━━ EXTRACTED INFORMATION ━━

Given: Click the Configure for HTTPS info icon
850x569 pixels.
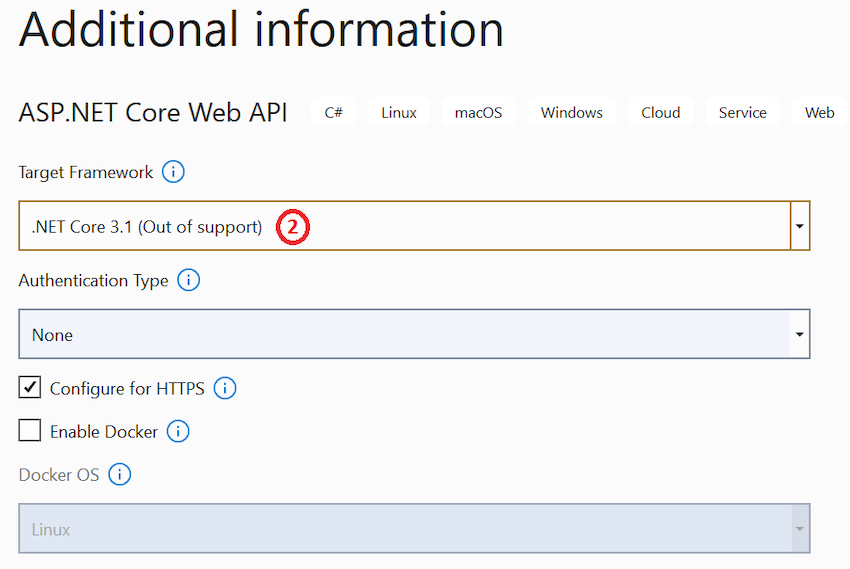Looking at the screenshot, I should tap(225, 388).
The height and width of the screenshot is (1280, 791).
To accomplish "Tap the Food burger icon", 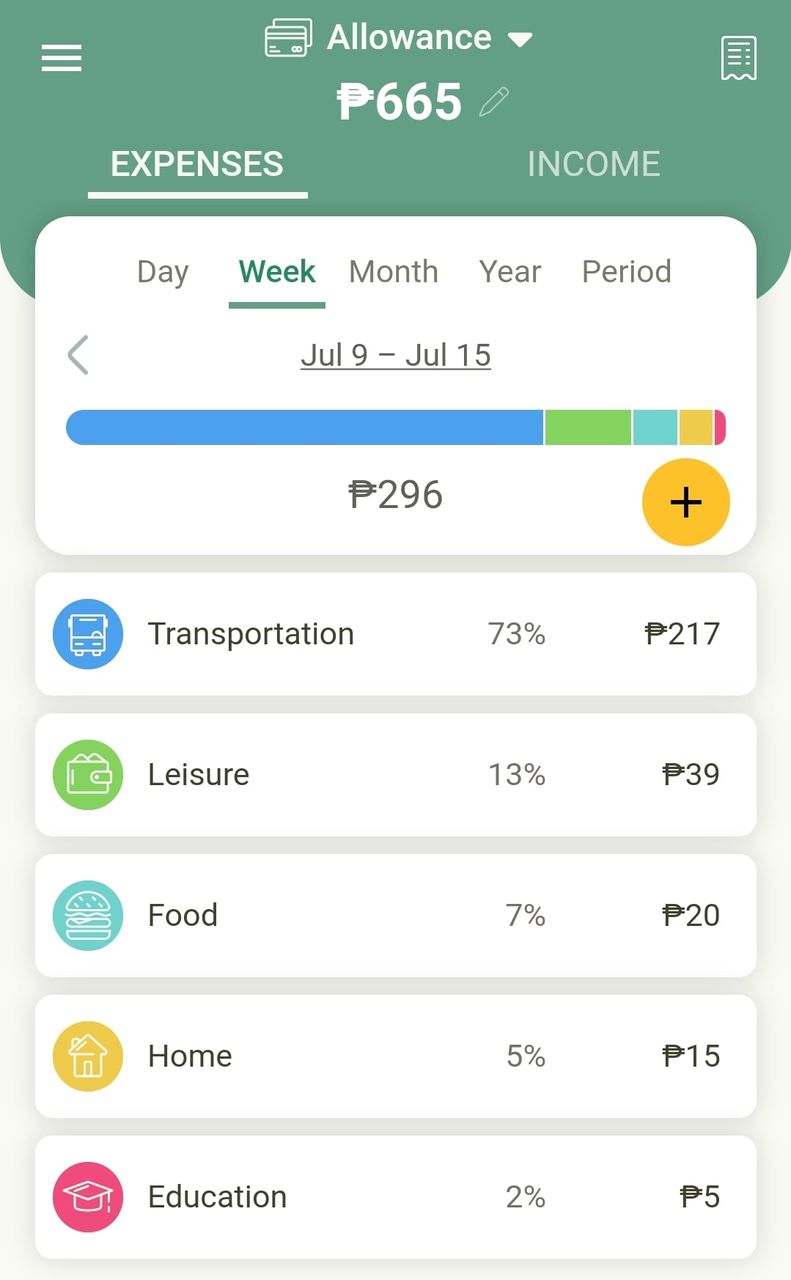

━━━

*EXERCISE DETAILS*:
Although the material contains pictures, only the lines are to be written out, exactly as they stand.

*TASK RESPONSE*:
Given: Click the Configure for HTTPS info icon
850x569 pixels.
Looking at the screenshot, I should tap(225, 388).
The height and width of the screenshot is (1280, 791).
To accomplish "Tap the Food burger icon", 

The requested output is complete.